## PROBLEM TO SOLVE
The whole of the data must be transcribed exactly.
SOURCE MATERIAL Block Start
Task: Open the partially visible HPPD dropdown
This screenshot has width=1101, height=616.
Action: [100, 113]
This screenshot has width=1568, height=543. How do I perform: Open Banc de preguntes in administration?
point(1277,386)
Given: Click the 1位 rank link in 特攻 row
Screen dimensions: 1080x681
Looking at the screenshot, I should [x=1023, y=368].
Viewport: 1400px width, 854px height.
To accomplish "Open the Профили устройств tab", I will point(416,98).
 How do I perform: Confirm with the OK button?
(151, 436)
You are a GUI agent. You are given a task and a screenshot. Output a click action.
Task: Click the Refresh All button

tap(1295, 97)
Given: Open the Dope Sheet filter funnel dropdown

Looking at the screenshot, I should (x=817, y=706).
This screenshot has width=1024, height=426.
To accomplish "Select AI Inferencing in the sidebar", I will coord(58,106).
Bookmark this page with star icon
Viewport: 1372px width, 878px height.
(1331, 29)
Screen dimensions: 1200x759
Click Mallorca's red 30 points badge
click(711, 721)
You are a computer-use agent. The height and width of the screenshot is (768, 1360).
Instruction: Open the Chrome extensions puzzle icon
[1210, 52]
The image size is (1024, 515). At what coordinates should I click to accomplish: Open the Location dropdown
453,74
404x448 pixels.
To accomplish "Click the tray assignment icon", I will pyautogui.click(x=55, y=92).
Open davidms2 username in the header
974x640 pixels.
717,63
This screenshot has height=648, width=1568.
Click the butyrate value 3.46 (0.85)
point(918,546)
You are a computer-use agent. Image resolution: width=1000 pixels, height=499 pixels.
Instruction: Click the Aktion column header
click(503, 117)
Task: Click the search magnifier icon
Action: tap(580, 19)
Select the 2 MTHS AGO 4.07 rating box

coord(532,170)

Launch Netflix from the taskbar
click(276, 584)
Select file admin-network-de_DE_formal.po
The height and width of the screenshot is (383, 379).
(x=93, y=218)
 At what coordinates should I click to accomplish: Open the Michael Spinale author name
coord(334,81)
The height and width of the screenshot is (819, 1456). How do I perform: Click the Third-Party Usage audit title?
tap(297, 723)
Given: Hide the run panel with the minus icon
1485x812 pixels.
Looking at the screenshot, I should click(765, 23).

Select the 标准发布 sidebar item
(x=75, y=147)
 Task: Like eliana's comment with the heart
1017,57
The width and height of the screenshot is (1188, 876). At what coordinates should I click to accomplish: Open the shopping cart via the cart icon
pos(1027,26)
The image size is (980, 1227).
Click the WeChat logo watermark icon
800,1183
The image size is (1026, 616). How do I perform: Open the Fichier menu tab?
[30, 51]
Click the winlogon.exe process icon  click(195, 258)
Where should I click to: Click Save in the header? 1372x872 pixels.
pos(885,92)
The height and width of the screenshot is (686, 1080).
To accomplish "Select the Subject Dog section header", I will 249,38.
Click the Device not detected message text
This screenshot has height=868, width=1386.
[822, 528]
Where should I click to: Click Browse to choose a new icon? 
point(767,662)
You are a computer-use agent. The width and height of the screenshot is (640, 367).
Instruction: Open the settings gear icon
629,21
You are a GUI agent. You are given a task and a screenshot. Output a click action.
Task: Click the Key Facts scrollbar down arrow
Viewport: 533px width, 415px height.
SOURCE MATERIAL Block End
## RESPONSE TO THE EXERCISE
Task: Open the partially visible HPPD dropdown
This screenshot has width=1101, height=616.
Action: [100, 113]
This screenshot has width=1568, height=543. How do I perform: Open Banc de preguntes in administration?
point(1277,386)
Given: Click the 1位 rank link in 特攻 row
Screen dimensions: 1080x681
Looking at the screenshot, I should [x=1023, y=368].
Viewport: 1400px width, 854px height.
To accomplish "Open the Профили устройств tab", I will point(416,98).
 How do I perform: Confirm with the OK button?
(151, 436)
You are a GUI agent. You are given a task and a screenshot. Output a click action.
Task: Click the Refresh All button

tap(1295, 97)
Given: Open the Dope Sheet filter funnel dropdown

Looking at the screenshot, I should (x=817, y=706).
This screenshot has width=1024, height=426.
To accomplish "Select AI Inferencing in the sidebar", I will coord(58,106).
Bookmark this page with star icon
Viewport: 1372px width, 878px height.
(1331, 29)
Screen dimensions: 1200x759
Click Mallorca's red 30 points badge
click(711, 721)
You are a computer-use agent. The height and width of the screenshot is (768, 1360).
Instruction: Open the Chrome extensions puzzle icon
[1210, 52]
The image size is (1024, 515). At what coordinates should I click to accomplish: Open the Location dropdown
453,74
404x448 pixels.
To accomplish "Click the tray assignment icon", I will pyautogui.click(x=55, y=92).
Open davidms2 username in the header
974x640 pixels.
717,63
This screenshot has height=648, width=1568.
Click the butyrate value 3.46 (0.85)
point(918,546)
You are a computer-use agent. Image resolution: width=1000 pixels, height=499 pixels.
Instruction: Click the Aktion column header
click(503, 117)
Task: Click the search magnifier icon
Action: tap(580, 19)
Select the 2 MTHS AGO 4.07 rating box

coord(532,170)

Launch Netflix from the taskbar
click(276, 584)
Select file admin-network-de_DE_formal.po
The height and width of the screenshot is (383, 379).
(x=93, y=218)
 At what coordinates should I click to accomplish: Open the Michael Spinale author name
coord(334,81)
The height and width of the screenshot is (819, 1456). How do I perform: Click the Third-Party Usage audit title?
tap(297, 723)
Given: Hide the run panel with the minus icon
1485x812 pixels.
Looking at the screenshot, I should click(765, 23).

Select the 标准发布 sidebar item
(x=75, y=147)
 Task: Like eliana's comment with the heart
1017,57
The width and height of the screenshot is (1188, 876). At what coordinates should I click to accomplish: Open the shopping cart via the cart icon
pos(1027,26)
The image size is (980, 1227).
Click the WeChat logo watermark icon
800,1183
The image size is (1026, 616). How do I perform: Open the Fichier menu tab?
[30, 51]
Click the winlogon.exe process icon  click(195, 258)
Where should I click to: Click Save in the header? 1372x872 pixels.
pos(885,92)
The height and width of the screenshot is (686, 1080).
To accomplish "Select the Subject Dog section header", I will 249,38.
Click the Device not detected message text
This screenshot has height=868, width=1386.
[822, 528]
Where should I click to: Click Browse to choose a new icon? 
point(767,662)
You are a computer-use agent. The width and height of the screenshot is (640, 367).
Instruction: Open the settings gear icon
629,21
You are a GUI agent. You are given a task and a screenshot. Output a click action.
Task: Click the Key Facts scrollbar down arrow
Viewport: 533px width, 415px height.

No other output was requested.